> Task to carry out
The line containing "Task: Download Александр" marks the end: write out exactly every line from the first line of the data below through that line, and only those.

----- Supplied records

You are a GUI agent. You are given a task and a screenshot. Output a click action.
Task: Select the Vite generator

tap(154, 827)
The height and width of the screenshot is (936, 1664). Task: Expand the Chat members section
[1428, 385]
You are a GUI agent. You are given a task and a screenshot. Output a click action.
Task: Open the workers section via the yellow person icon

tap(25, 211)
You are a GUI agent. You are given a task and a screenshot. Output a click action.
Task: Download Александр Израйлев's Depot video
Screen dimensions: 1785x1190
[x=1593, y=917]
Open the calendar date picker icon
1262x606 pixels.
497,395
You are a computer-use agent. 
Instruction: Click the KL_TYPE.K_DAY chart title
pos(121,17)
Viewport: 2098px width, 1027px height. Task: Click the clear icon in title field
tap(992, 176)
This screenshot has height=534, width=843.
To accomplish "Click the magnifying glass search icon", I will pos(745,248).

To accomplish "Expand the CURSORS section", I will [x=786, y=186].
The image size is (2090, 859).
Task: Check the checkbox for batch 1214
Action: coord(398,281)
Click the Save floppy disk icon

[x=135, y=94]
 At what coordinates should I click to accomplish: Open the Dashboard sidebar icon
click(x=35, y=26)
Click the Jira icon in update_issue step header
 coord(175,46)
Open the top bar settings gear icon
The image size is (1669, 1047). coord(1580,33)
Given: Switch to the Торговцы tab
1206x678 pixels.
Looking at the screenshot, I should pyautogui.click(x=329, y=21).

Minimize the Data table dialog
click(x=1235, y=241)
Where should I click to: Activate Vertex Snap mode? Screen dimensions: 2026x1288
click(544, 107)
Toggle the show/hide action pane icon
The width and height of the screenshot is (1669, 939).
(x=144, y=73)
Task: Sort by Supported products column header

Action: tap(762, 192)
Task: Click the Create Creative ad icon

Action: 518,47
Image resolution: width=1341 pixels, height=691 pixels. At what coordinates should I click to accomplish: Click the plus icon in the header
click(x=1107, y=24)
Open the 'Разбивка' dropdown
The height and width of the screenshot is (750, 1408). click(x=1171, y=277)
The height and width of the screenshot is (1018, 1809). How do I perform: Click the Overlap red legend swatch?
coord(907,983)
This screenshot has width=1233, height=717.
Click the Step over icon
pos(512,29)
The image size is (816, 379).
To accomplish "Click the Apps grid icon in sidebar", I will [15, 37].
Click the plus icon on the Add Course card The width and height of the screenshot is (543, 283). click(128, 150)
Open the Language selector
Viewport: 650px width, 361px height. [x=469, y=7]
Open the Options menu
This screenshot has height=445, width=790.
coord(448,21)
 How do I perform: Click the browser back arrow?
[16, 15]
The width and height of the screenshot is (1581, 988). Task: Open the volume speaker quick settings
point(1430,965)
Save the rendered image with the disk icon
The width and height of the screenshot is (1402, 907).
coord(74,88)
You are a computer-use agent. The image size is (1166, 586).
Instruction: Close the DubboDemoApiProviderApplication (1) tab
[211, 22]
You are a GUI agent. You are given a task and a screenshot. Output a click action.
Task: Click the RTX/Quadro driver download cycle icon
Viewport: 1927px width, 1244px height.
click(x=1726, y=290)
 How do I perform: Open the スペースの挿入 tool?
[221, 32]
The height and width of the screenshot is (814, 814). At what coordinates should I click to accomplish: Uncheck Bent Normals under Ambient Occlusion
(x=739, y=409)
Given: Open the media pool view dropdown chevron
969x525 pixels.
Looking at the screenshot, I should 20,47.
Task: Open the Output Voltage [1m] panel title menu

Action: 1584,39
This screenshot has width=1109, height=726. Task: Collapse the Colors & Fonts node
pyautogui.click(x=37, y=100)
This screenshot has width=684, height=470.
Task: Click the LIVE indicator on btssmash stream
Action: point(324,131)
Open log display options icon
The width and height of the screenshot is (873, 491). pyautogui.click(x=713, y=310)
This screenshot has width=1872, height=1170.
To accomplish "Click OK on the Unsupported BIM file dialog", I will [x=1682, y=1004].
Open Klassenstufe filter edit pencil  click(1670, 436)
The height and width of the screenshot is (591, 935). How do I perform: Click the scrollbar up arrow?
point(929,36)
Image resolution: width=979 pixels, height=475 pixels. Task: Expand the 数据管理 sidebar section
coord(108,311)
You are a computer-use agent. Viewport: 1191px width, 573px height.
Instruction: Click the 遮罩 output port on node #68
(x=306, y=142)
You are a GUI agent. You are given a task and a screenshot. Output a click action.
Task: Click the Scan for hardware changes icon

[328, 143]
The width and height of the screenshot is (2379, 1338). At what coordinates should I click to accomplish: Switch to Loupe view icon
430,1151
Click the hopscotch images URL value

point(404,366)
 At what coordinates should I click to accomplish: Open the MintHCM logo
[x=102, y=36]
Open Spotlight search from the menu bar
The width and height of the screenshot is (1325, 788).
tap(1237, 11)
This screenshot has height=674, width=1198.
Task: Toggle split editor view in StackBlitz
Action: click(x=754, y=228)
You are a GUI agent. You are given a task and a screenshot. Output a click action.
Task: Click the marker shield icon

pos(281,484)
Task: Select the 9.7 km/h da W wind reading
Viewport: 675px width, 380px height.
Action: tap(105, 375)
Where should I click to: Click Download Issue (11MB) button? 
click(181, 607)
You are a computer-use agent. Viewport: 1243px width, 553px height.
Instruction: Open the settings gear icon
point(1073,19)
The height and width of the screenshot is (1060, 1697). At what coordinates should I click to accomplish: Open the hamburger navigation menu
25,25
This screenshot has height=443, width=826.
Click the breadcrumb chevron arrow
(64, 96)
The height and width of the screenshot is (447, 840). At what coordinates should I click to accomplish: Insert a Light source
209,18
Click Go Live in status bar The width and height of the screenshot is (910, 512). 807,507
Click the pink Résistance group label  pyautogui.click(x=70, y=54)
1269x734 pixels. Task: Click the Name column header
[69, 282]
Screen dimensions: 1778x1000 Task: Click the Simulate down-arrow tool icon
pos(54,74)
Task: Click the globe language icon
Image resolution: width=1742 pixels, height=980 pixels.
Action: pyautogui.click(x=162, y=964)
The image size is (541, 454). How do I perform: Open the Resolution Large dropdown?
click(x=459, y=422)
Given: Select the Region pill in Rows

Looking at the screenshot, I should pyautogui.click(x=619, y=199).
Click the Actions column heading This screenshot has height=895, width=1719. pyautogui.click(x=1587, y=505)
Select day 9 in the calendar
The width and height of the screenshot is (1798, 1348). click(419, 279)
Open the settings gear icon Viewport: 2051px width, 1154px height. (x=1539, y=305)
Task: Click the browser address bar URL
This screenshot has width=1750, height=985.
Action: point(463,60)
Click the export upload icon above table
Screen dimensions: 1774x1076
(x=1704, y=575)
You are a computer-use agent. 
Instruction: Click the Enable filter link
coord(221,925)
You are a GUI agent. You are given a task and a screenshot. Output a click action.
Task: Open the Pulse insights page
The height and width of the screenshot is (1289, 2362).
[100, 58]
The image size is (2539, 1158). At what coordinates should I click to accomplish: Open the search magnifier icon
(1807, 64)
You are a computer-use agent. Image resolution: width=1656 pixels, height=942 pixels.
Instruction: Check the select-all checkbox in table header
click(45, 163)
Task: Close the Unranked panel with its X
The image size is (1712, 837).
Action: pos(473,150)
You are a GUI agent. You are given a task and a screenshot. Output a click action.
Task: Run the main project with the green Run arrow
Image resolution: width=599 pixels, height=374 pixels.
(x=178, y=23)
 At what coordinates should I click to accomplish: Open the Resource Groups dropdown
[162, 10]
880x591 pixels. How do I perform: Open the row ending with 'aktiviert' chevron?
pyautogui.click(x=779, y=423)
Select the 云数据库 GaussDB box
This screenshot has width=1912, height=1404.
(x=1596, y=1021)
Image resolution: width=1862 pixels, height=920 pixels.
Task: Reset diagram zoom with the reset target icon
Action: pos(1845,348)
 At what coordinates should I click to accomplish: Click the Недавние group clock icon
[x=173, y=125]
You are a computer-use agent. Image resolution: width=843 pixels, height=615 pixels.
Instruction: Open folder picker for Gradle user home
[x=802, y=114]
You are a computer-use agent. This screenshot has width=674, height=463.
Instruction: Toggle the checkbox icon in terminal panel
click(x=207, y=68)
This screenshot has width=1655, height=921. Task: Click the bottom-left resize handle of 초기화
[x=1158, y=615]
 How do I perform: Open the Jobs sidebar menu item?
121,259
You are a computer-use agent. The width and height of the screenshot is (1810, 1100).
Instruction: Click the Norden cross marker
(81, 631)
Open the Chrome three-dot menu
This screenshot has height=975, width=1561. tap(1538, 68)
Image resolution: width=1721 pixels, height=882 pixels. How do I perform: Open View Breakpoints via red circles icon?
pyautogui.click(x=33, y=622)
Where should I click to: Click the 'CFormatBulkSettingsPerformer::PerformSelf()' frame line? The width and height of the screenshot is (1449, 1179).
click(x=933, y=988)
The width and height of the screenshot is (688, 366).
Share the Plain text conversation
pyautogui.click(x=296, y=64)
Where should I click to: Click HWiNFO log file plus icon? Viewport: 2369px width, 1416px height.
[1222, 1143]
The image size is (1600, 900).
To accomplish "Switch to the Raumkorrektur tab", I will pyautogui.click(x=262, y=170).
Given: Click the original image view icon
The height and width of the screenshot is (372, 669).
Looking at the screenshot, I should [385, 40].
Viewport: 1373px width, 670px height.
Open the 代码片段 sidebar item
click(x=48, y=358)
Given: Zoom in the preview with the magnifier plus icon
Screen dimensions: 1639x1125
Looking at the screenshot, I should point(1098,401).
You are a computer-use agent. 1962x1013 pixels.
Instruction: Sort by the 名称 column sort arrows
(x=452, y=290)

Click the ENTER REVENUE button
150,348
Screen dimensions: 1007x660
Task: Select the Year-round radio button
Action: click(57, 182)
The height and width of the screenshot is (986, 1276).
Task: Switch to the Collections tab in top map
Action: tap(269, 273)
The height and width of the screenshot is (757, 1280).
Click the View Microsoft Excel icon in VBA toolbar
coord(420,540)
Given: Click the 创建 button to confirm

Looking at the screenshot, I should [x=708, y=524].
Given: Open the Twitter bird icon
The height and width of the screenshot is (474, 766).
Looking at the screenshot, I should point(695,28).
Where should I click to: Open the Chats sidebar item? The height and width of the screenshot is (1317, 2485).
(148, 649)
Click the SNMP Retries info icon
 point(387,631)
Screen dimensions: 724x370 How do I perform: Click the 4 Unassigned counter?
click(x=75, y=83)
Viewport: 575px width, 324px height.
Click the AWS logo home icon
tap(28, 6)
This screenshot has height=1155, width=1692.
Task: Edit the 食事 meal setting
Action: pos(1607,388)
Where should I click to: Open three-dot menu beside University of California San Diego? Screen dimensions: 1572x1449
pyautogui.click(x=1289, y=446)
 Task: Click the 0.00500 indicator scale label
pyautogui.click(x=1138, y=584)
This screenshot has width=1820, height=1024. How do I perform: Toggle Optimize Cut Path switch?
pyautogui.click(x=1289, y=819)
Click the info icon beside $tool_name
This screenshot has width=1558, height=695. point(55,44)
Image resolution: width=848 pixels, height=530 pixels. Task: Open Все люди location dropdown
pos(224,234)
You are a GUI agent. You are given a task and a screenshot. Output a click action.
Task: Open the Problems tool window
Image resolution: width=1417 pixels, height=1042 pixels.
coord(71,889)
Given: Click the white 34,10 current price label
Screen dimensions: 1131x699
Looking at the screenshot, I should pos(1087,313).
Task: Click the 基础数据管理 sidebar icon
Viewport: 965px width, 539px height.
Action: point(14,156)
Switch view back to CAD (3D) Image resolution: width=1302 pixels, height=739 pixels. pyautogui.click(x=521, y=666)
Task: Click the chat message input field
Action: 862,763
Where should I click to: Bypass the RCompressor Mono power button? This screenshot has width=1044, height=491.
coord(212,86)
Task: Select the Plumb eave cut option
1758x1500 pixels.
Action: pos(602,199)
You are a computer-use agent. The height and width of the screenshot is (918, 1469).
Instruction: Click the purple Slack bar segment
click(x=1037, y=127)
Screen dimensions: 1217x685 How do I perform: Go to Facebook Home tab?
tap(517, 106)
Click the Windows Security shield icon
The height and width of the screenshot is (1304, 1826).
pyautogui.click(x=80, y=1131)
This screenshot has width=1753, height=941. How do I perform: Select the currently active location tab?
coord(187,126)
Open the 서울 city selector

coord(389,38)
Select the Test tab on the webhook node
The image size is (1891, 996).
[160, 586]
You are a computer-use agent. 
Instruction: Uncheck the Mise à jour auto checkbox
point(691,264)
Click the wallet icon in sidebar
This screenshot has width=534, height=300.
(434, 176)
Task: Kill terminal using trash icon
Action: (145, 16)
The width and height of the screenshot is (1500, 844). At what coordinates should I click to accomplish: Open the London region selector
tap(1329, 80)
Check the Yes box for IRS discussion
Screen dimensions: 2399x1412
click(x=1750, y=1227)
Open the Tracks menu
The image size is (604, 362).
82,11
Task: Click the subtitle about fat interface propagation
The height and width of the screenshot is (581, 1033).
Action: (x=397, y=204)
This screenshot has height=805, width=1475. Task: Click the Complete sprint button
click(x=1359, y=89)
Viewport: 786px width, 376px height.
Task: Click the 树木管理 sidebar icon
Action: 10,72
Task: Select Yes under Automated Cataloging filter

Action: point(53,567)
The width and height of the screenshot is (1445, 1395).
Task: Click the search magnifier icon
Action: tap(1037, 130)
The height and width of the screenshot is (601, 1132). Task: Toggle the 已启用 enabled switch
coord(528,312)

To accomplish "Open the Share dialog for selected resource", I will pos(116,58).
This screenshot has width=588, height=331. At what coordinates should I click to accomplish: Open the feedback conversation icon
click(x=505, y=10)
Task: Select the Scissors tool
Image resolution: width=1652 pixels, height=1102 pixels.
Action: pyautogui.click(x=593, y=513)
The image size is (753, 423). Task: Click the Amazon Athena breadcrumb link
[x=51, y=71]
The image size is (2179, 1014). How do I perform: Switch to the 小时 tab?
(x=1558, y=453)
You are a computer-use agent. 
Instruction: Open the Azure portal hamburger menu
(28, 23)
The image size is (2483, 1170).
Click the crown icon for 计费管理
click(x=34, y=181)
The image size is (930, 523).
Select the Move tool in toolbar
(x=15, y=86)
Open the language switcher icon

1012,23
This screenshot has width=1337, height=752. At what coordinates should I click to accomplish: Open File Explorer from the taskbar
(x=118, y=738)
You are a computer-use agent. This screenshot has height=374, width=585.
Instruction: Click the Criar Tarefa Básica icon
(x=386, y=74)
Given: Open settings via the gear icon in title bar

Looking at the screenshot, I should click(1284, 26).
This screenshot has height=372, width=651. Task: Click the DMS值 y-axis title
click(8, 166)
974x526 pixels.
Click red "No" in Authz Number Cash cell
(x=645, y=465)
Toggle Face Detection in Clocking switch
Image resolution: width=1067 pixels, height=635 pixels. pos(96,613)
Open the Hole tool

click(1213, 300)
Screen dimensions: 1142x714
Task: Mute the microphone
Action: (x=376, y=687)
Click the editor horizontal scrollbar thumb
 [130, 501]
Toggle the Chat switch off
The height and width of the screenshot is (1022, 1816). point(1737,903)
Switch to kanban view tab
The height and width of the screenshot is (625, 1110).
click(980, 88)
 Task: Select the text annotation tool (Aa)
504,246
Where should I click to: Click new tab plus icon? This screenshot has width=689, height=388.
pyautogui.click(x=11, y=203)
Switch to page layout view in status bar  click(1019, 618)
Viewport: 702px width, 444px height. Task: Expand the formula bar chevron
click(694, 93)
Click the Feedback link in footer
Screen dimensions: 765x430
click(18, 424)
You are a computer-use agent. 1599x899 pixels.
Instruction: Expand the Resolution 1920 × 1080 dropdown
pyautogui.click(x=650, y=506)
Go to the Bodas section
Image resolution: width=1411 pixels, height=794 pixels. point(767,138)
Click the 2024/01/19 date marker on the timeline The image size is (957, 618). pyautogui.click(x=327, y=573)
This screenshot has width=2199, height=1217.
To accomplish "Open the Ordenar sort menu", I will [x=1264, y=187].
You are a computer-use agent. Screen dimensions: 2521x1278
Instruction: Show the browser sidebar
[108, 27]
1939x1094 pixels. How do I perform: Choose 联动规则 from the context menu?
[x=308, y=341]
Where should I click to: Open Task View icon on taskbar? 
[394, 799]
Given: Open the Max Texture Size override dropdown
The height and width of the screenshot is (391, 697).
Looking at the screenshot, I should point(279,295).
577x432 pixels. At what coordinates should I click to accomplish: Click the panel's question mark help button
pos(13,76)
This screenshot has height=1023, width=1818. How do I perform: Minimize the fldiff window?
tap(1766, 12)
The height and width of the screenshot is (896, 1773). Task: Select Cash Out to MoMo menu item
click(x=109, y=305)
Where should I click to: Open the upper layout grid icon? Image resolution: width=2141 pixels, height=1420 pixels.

----------

> Solved exercise
You are a GUI agent. You are given a task and a screenshot. Output a click action.
Task: Select the Vite generator

tap(154, 827)
The height and width of the screenshot is (936, 1664). Task: Expand the Chat members section
[1428, 385]
You are a GUI agent. You are given a task and a screenshot. Output a click action.
Task: Open the workers section via the yellow person icon

tap(25, 211)
You are a GUI agent. You are given a task and a screenshot. Output a click action.
Task: Download Александр Израйлев's Depot video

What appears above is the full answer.